Como afirmación genérica puede aceptarse, pero la realidad nos dice que, en determinadas situaciones, la combinación debe variarse.

No cabe duda que la suavidad es deseable en la gestión de personas y en toda negociación comercial. Pero no es menos cierto que hay ocasiones que requieren pulso firme y un mensaje inequívoco.

Los excesos traen consecuencias indeseadas. Cuando quien lidera (o manda) una organización prima contemporizar y la huida permanente del enfrentamiento frente a los objetivos de la empresa nos encontramos, con frecuencia, con un toque de inseguridad. Inseguridad en el contenido y esperanza de que la benevolencia del mercado, del entorno y de los interlocutores traigan resultados.

No se trata de esgrimir un enfrentamiento permanente, ni poner cara agria, tan solo de optar en cada situación entre quedar siempre bien (utópico) y cumplir con la encomienda de alcanzar lo establecido. La habilidad de ser eficaz a la par que aceptado es lo optimo. Resolver éste dilema es un reto a tener en cuenta. En ciertos entornos se da respuesta repartiendo adecuadamente los roles hacia el exterior. ¿Quien no ha experimentado la diferencia entre la cara amable del director comercial y la adustez del director financiero?.
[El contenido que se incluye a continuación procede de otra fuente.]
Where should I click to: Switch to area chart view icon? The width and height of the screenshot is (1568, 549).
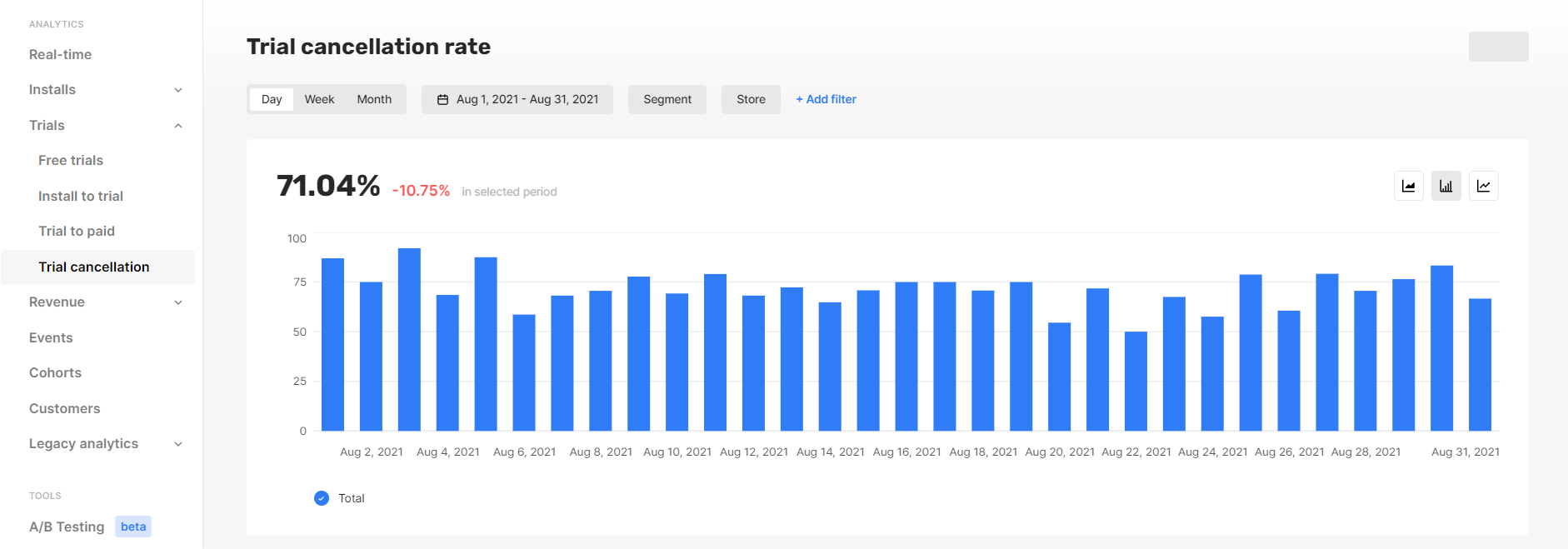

Corresponde al Director General aplicar las estrategias oportunas en cada situación y equilibrar las desviaciones, reservándose una posición conciliadora en beneficio del conjunto. Se trata de una asignación de papeles consciente y coordinada, no de que las actitudes o comportamientos personales lastren y contradigan a los objetivos marcados.